Alert rule: CNPGClusterHAWarning

Overview

This alert triggers when a CNPG PostgreSQL HA cluster has fewer than 2 streaming replicas connected to the primary. The cluster is still operational but redundancy is reduced - if the primary fails, recovery depends on fewer standbys than expected.

This alert only fires for clusters that have replicas configured. Standalone single-instance deployments are excluded.

Steps for Debugging

Step one

Identify the affected namespace from the alert. Set it as a variable.
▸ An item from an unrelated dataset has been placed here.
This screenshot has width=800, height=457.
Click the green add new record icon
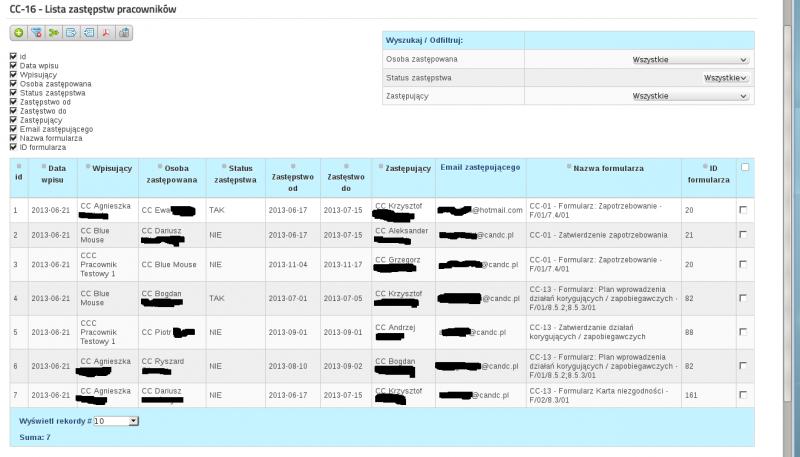tap(19, 33)
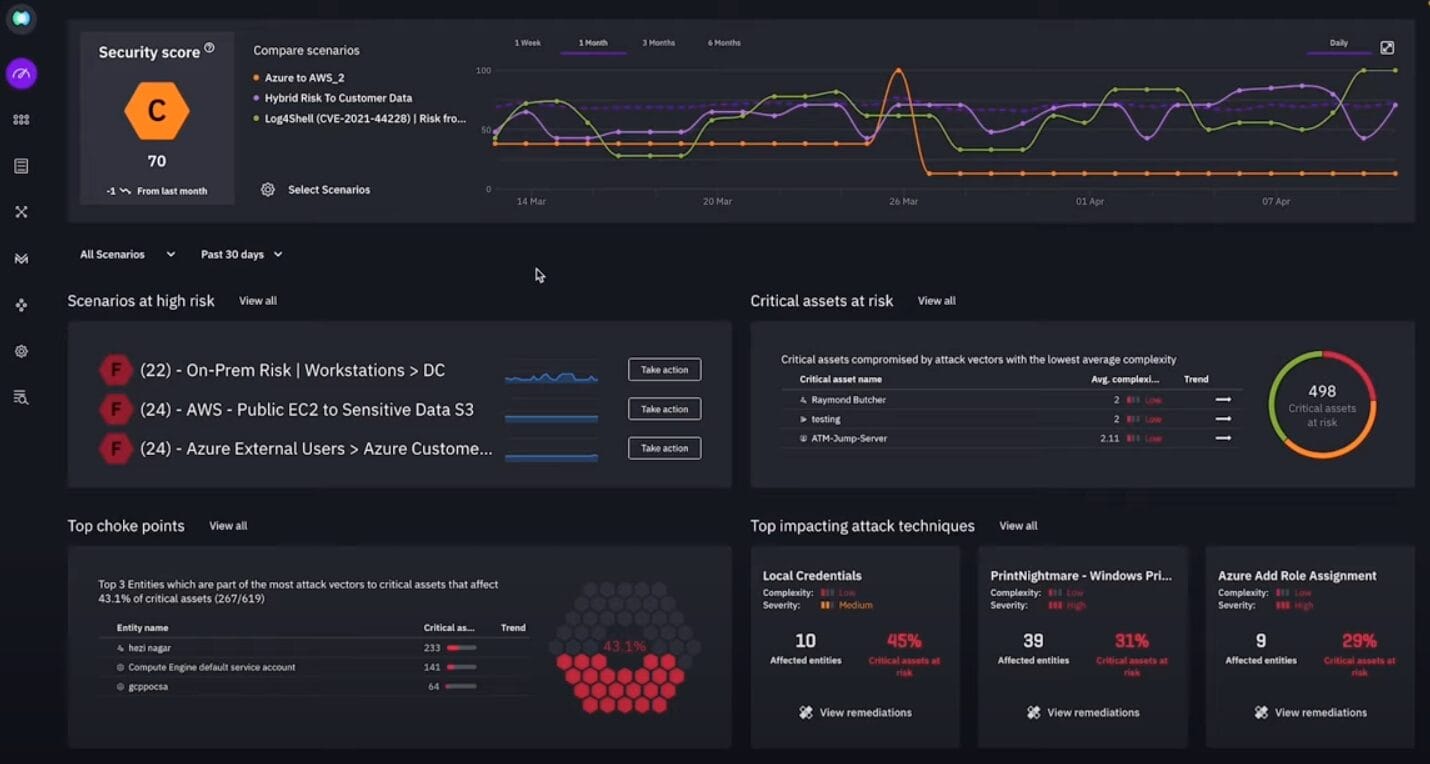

INSTANCE_NAMESPACE='<instance-namespace>'

Step two

Check the overall cluster status and how many instances are ready.

kubectl get cluster postgresql -n $INSTANCE_NAMESPACE

Step three

Check which pods are running and their roles.

kubectl get pods -n $INSTANCE_NAMESPACE -l cnpg.io/cluster=postgresql -L cnpg.io/instanceRole

Step four

Resolve the primary pod name and check the replication status.

PRIMARY=$(kubectl get cluster postgresql -n $INSTANCE_NAMESPACE -o jsonpath='{.status.currentPrimary}')
kubectl exec -n $INSTANCE_NAMESPACE $PRIMARY -- psql -U postgres -c "SELECT application_name, state, sync_state FROM pg_stat_replication;"

Step five

Describe and check logs for all replica pods to identify scheduling or crash issues.

kubectl describe pods -n $INSTANCE_NAMESPACE -l cnpg.io/cluster=postgresql,cnpg.io/instanceRole=replica
kubectl logs -n $INSTANCE_NAMESPACE -l cnpg.io/cluster=postgresql,cnpg.io/instanceRole=replica --prefix | grep -i "error\|fatal\|replication\|receiver"